Шенди встал и окликнул охранника. Затем раскрыл Библию. Подойдя к двери, охранник увидел, как преподобный Уинчел читает молитву осужденному, сидящему на койке и вздрагивающему всем телом. Конечно, охранник не думал, что это дрожь облегчения, а не страха перед неминуемой казнью.
Ночь казни была жаркой и душной. Окутанные бледными испарениями прожектора освещали тюремный двор. В начале двенадцатого начальник, сопровождаемый священником Френксом и двумя охранниками, подошел к камере Ника Гатро.
— Пора, Ник, — сказал начальник. — Могу позвать доктора, чтобы он дал тебе что-нибудь, если думаешь, что не выдержишь.
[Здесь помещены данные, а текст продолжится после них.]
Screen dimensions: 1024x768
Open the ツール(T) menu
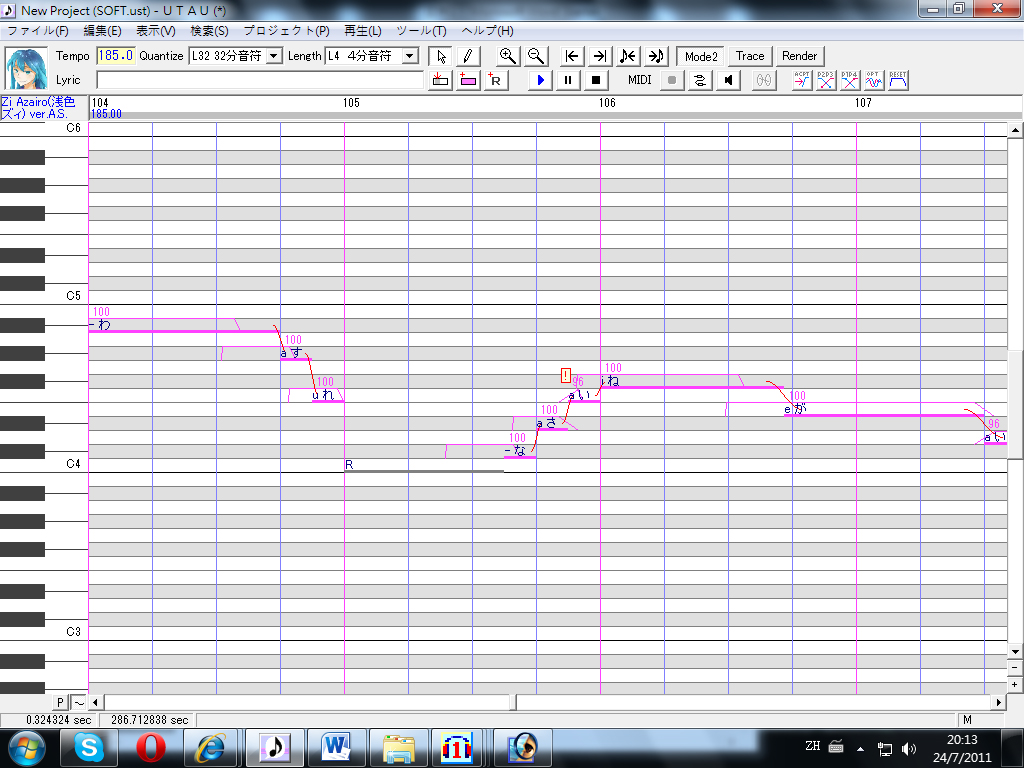pos(421,31)
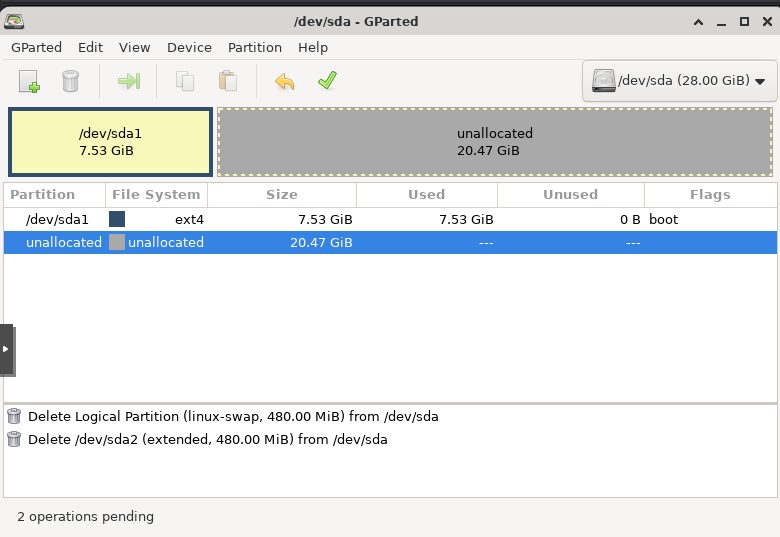The width and height of the screenshot is (780, 537).
Task: Click the Paste partition toolbar icon
Action: 227,81
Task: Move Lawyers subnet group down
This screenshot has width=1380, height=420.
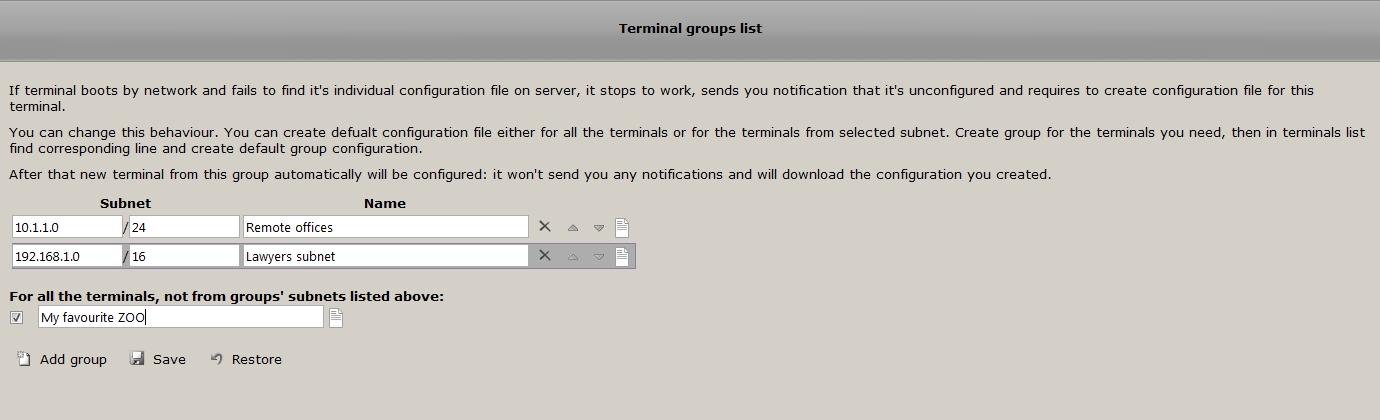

— Не-е, Холси, — протянул Ник, чуть улыбаясь. — Думаю, я готов в лучшем виде.
Глупец, подумал он.
Священник сел на койку рядом с Ником и принялся читать Библию. Ник изучал бумажные тапочки, которые ему выдали в первый же день заключения.
— Есть ли какое-нибудь поручение, которые вы желали бы передать? — спросил, наконец, Френкс. — Последнее напутствие кому-нибудь?
— Пожалуй, нет. Судите сами — прикончил-то я фараона в одиночку. Полагаю, остальное тоже достанется мне одному.
Он отвернулся и подмигнул одному из охранников.
Приладив на место «упряжь», сторожа обернули ремни вокруг его плеч и пояса и плотно пристегнули сзади.
— Эй, не так туго, ребята, — сказал Ник. — Вы что, хотите, чтобы я перестал дышать до того, как палач начнет работу, а?
Манжеты надежно укрепили на его руках и прижали к телу спереди. В холле прожужжал телефон, трубку поднял охранник у двери.